Diamond has served as a United Nations consultant, and advised officials in Cuba, China, and former Soviet republics in their transition to independence, including Latvia, Estonia, Lithuania, Belarus, Moldova, Ukraine, Kazakhstan and Uzbekistan. His advice included assisting the prime minister of Latvia and 28 ministers in organizing their first popularly elected government since the Russian Revolution. It also included advising the pharmaceutical sector in Jordan on an international strategy, and the Government of Kuwait in organizing its internal communication after the first Gulf War. It is estimated that Diamond has taught or advised more than 40,000 people in more than 60 countries, from school children to heads of state, on six different continents. Participants in his courses have come from more than 220 of the Fortune 500 companies and more than 25% of the Global 500 companies.

His company, Getting More, Inc., provides training and consulting in negotiation and problem-solving for a diverse international clientele facing internal and external issues. His clients range from the Educational Testing Service in Princeton to a major family-owned conglomerate in Pakistan. He does significant work in the healthcare industry and in advising women how to level the playing field.

===Teaching===
Diamond was associate director of the Harvard Negotiation Project and executive director of its outside consulting firm, Conflict Management. In addition to Harvard and UPenn, Diamond has taught at UC Berkeley, Columbia, NYU, Oxford, and University of Southern California. He also teaches at the University of Pennsylvania Law School. In September 2016, he launched two online interactive negotiations courses at www.gettingmore.com.

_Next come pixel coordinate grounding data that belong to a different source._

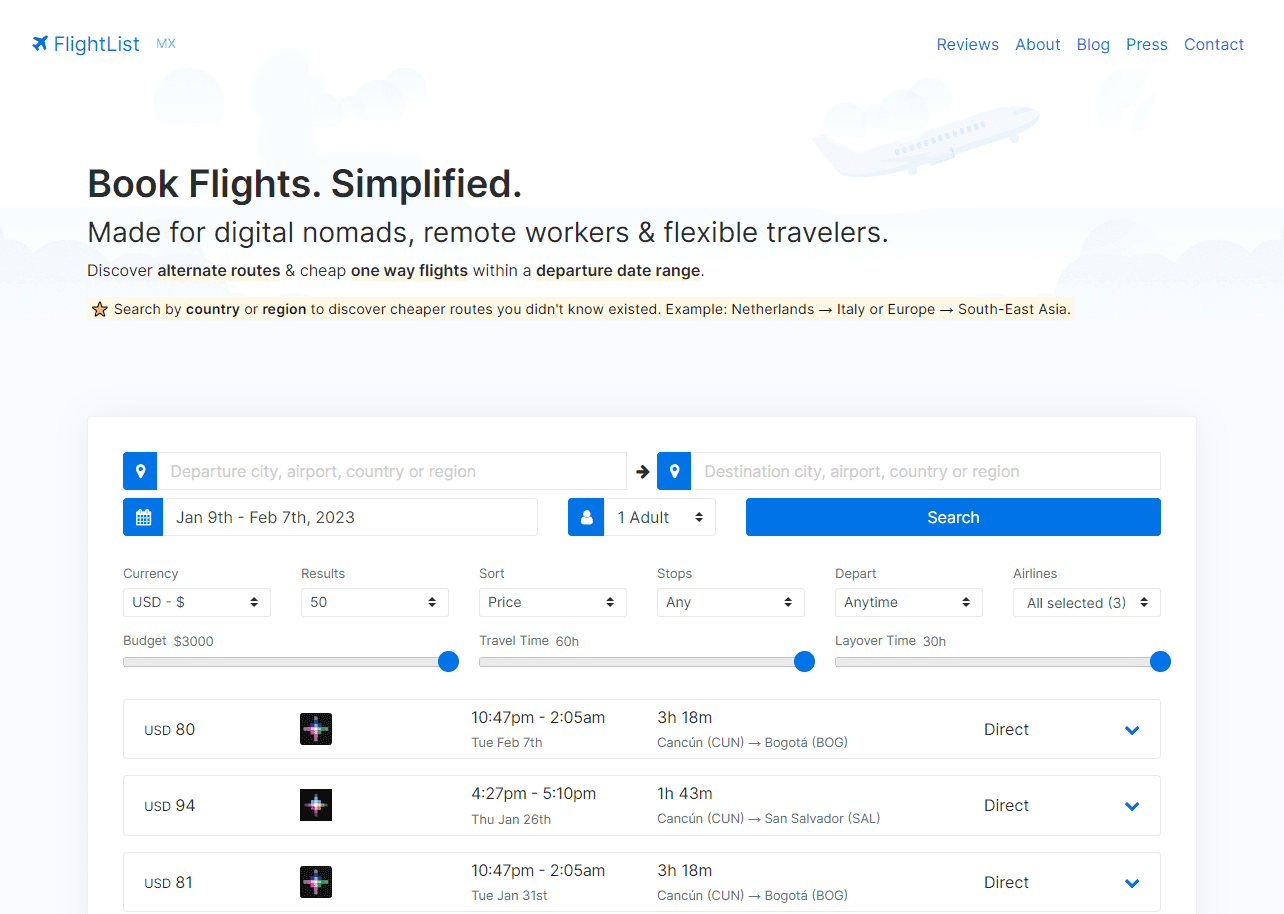The image size is (1284, 914).
Task: Open the Sort by Price dropdown
Action: pyautogui.click(x=552, y=602)
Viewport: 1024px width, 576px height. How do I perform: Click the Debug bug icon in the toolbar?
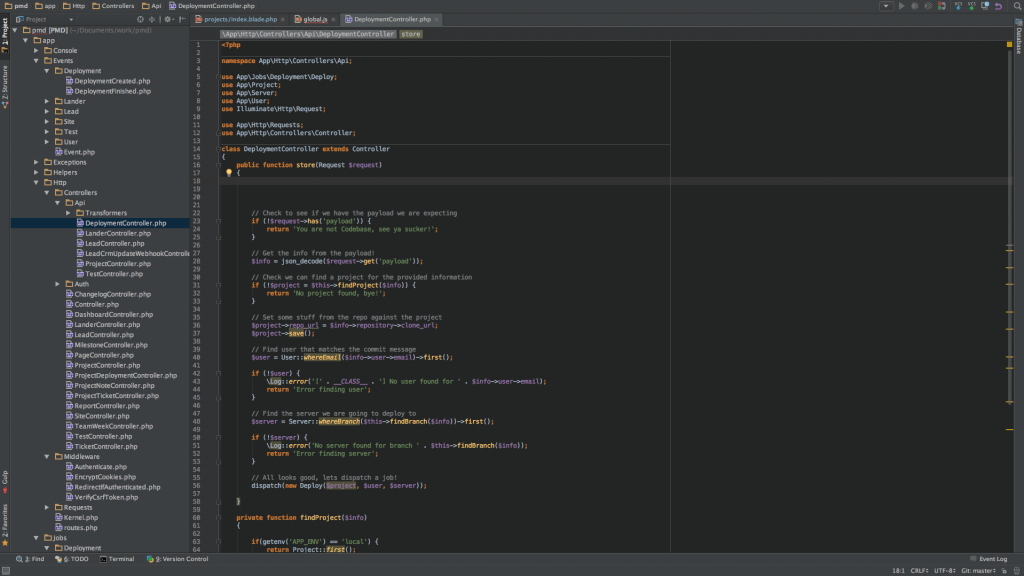point(915,6)
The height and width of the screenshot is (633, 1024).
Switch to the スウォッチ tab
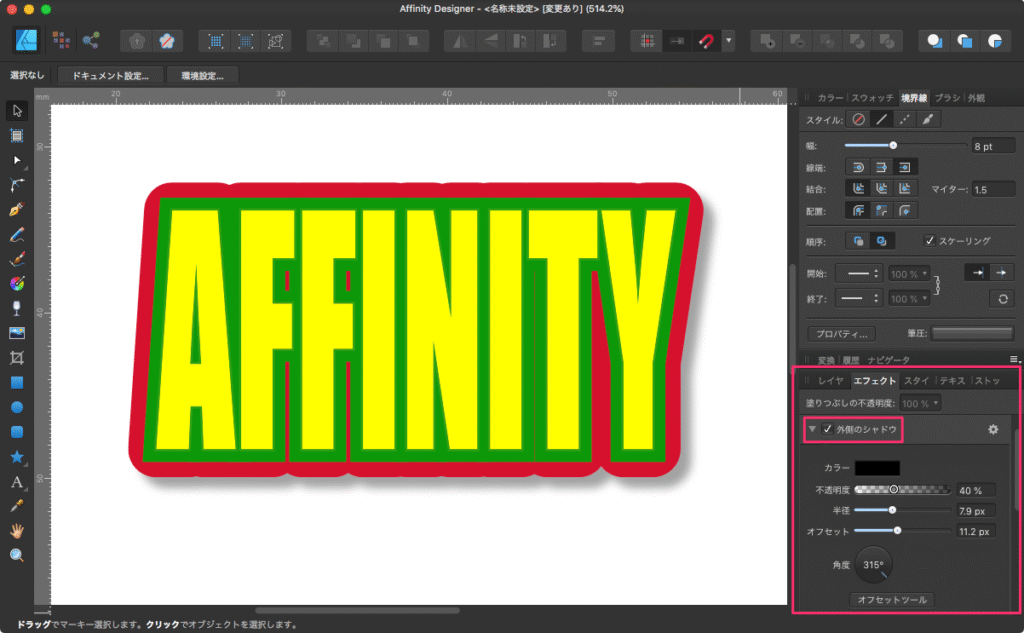pyautogui.click(x=872, y=98)
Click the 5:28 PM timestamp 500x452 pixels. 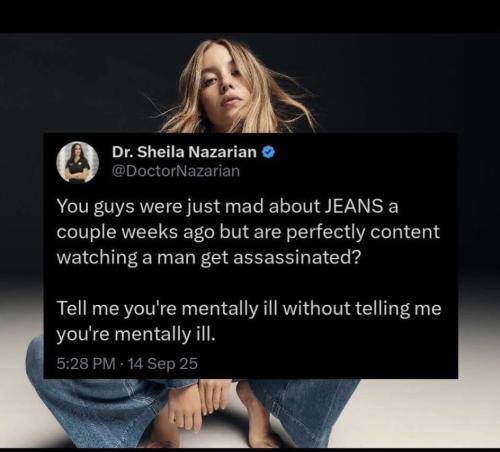[x=86, y=363]
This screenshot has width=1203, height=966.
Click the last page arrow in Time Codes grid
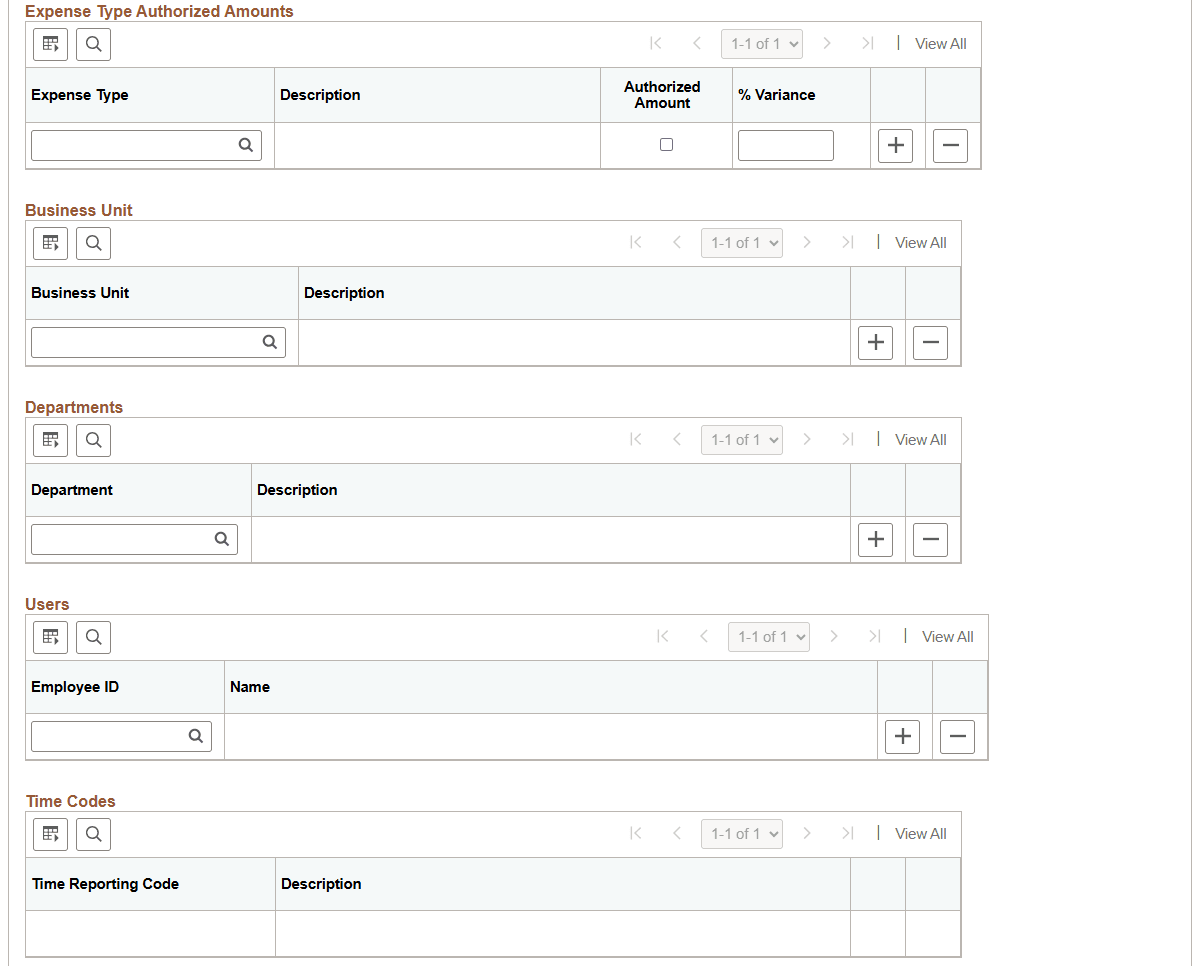click(x=847, y=833)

He is a keynote speaker and has spoken at 80 of the Fortune 100 companies.

===Google===
Diamond has also served as principal negotiation instructor for Google. His book and model have been chosen to train the company's employees worldwide. He and the team he trained there have taught more than 12,000 employees as of 2015. According to estimates by company employees, the model has brought in several billion dollars for Google.

Diamond is an attorney licensed in New York, New Jersey and Pennsylvania. He specializes in negotiation, mediation and problem-solving.

==Getting More model==

===Book===
Diamond's Getting More model of negotiation focuses on finding and valuing the perceptions and emotions of others, rather than using the traditional tactics of power, logic, and leverage. The subject of his award-winning course at UPenn, the model is also the basis for his third book, Getting More, in which Diamond proposes a new model of human interaction. Praise for Diamond's model has come from quarters as diverse as officials of the National Football League, Morgan Stanley Smith Barney, Psychology Today, Dell Computers, New York Presbyterian Hospital (the largest hospital system in the U.S.) and Google.

Getting More has been called "phenomenal" by Lawyer's Weekly. In 2011, WSJ's FINS Blog called it the "#1 book to read for your career." The book has sold 2 million copies in several dozen countries. Inc. Magazine, a major magazine for entrepreneurs, has said Getting More is the best negotiation book of all time.

Diamond's negotiation course has been the most popular in Wharton's MBA program according to course auction records; he has won the Excellence in Teaching Award 7 times.

===Special Forces===
Diamond's Getting More negotiation model has also been adopted by U.S. Special Operations for the training of U.S. Special Forces, Green Berets, Navy SEALs, U.S. Marines and other units. Admiral William H. McRaven, Commander of U.S. Special Operations Command (USSOCOM), named Getting More to his recommended reading list for military science for 2014, and one of only two books on military tradecraft. Diamond has trained more than 5,000 Special Ops soldiers, regular military units, and various Pentagon units. "This… saves lives," according to a plaque given to Professor Diamond by USSOCOM.

Diamond's current research efforts include cultural diversity, the reduction of conflict and more effective methods of human interaction.